— start SOURCE DATA —

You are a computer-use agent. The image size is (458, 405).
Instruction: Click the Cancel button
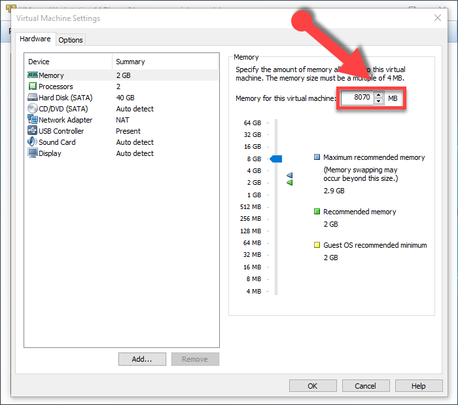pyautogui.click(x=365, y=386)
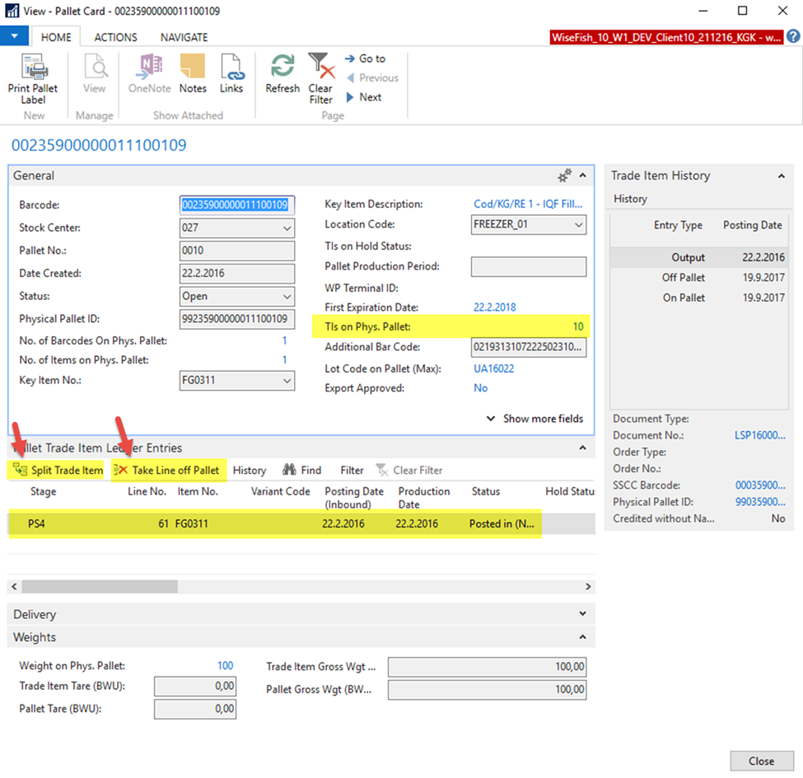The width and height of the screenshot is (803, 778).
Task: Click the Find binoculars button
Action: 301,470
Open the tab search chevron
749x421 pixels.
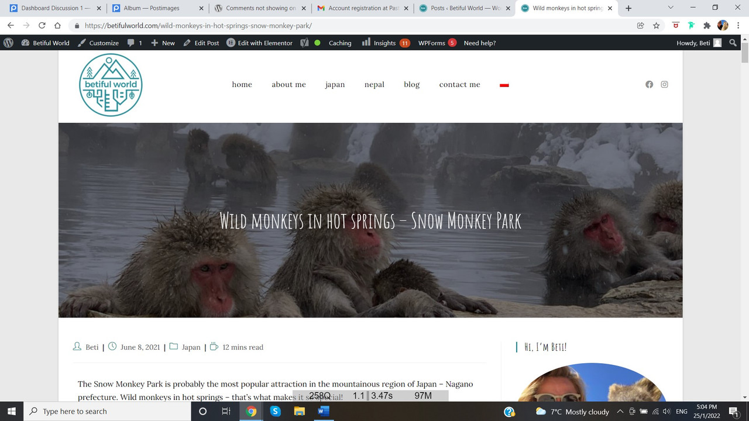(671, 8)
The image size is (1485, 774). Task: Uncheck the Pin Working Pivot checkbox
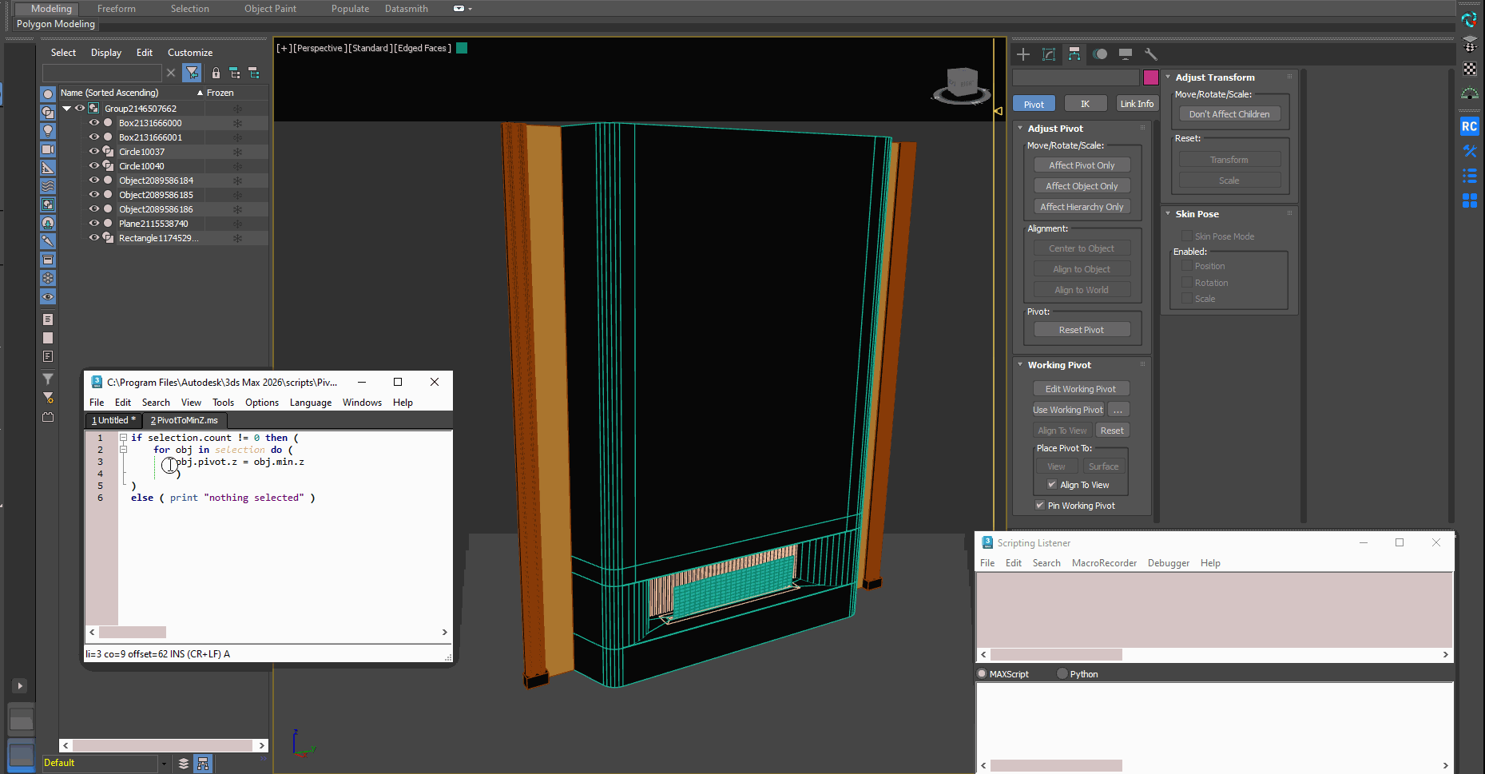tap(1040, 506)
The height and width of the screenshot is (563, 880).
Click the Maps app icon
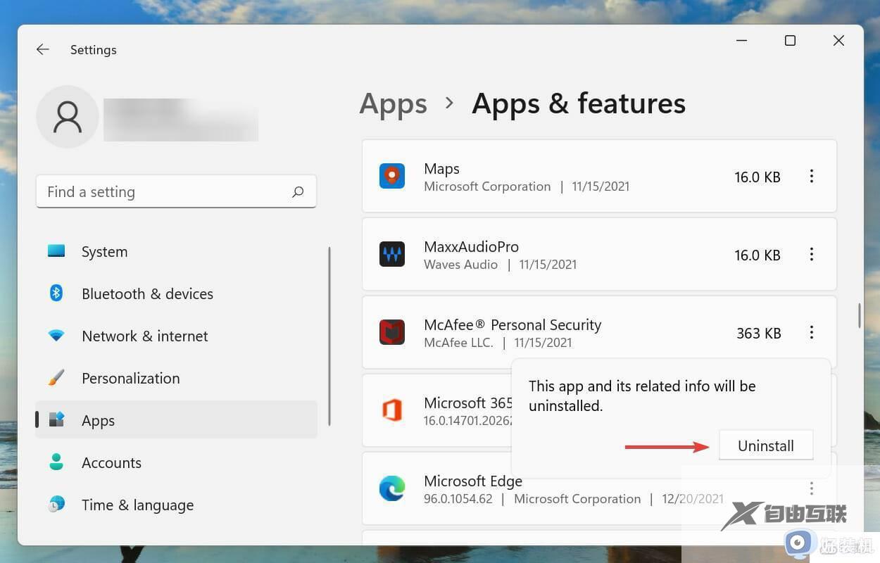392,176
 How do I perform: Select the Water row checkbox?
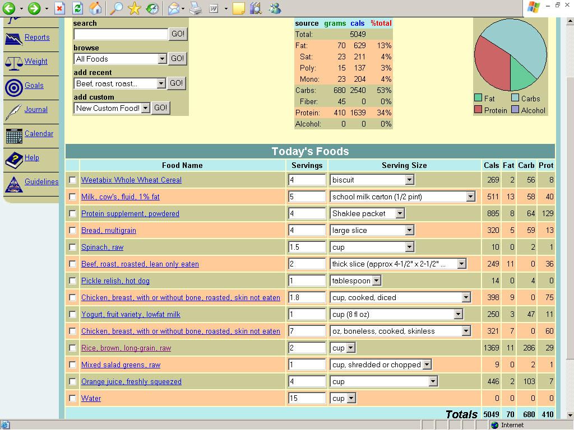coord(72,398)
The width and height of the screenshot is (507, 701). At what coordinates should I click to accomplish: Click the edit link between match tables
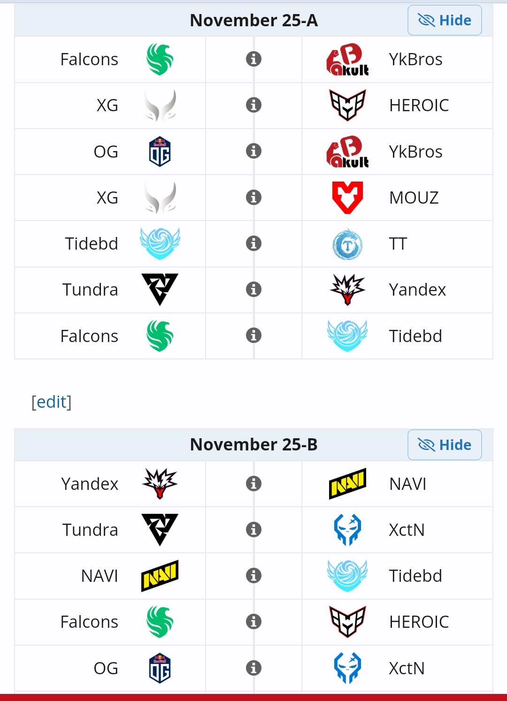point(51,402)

— end SOURCE DATA —
— start SOURCE DATA —

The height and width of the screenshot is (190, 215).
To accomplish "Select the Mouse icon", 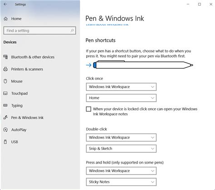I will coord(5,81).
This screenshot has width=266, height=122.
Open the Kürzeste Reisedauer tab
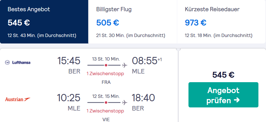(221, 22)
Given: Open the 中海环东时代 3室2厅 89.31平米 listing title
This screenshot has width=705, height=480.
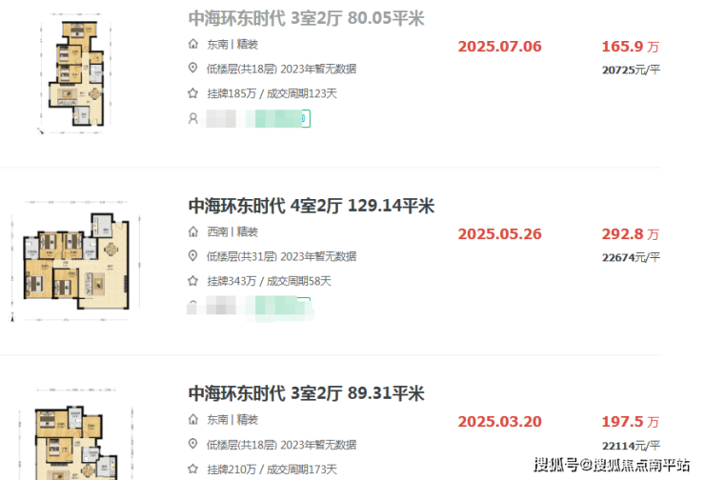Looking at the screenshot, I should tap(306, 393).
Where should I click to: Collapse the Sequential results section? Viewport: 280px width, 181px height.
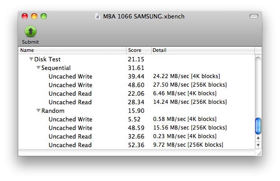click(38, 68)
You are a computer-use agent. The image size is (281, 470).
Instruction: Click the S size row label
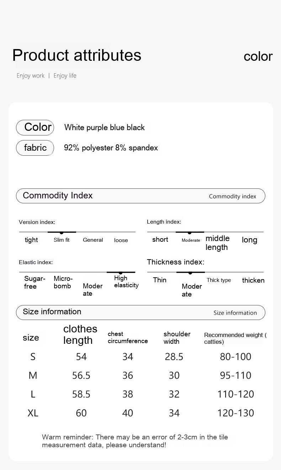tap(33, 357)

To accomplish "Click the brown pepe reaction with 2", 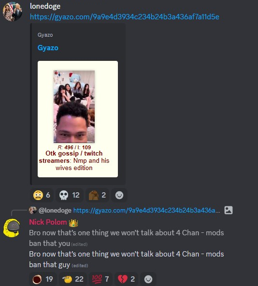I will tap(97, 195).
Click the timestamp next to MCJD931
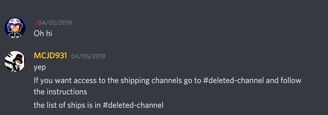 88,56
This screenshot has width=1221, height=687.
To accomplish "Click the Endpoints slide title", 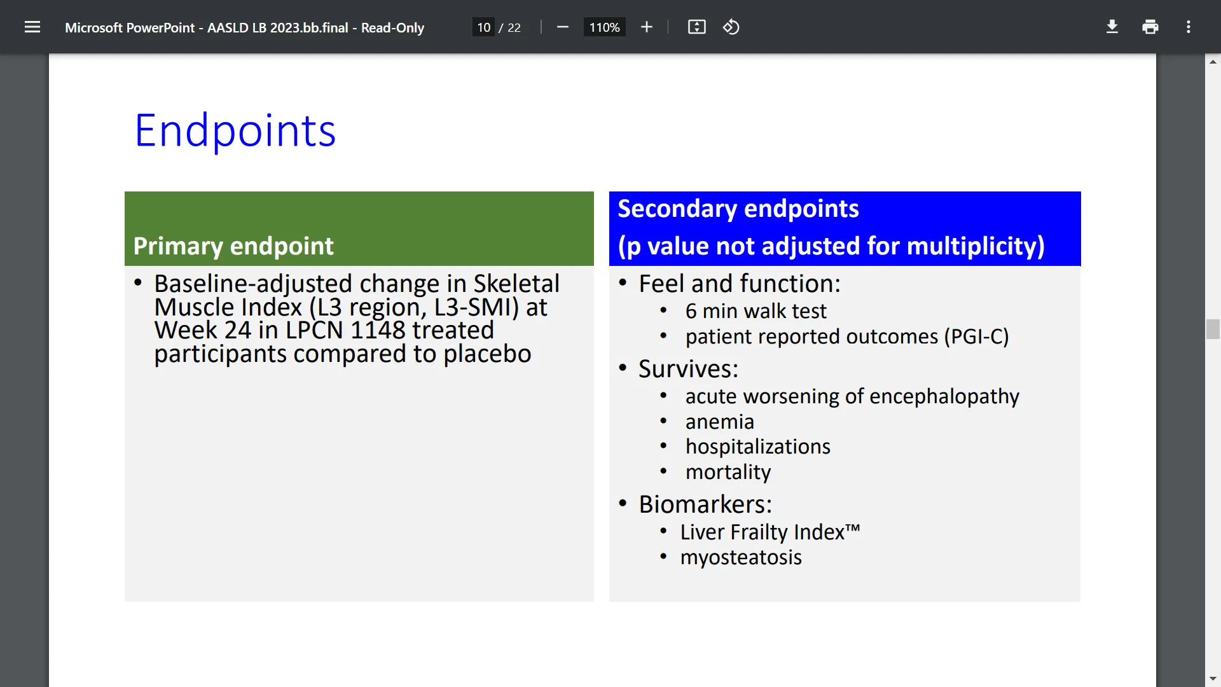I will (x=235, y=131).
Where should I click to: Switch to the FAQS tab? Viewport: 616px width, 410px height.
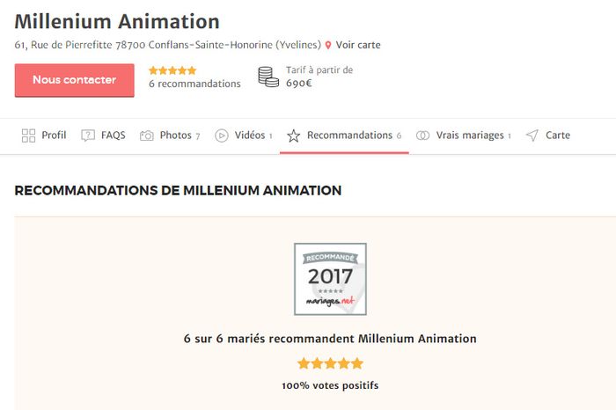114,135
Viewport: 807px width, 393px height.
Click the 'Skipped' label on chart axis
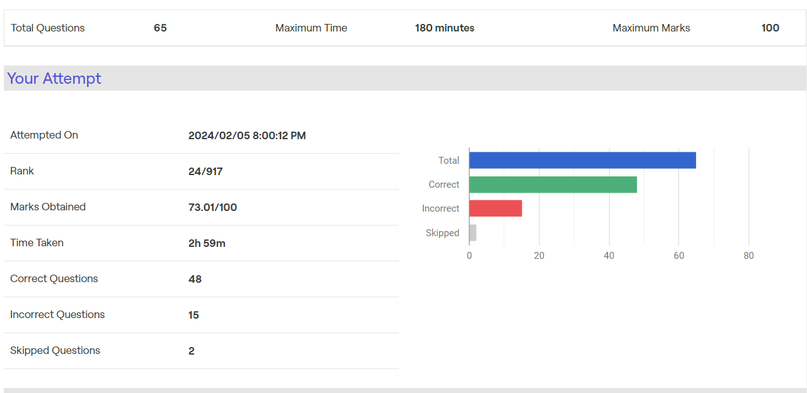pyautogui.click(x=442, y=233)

— end SOURCE DATA —

▶ _INSTRUCTIONS TO FOLLOW_
Quote the records from the line with "Where should I click to: Switch" to the line with "pyautogui.click(x=442, y=233)", both ends included, and leave the pictures out.

▶ _FULL SOLUTION_
Where should I click to: Switch to the FAQS tab? Viewport: 616px width, 410px height.
114,135
Viewport: 807px width, 393px height.
Click the 'Skipped' label on chart axis
pyautogui.click(x=442, y=233)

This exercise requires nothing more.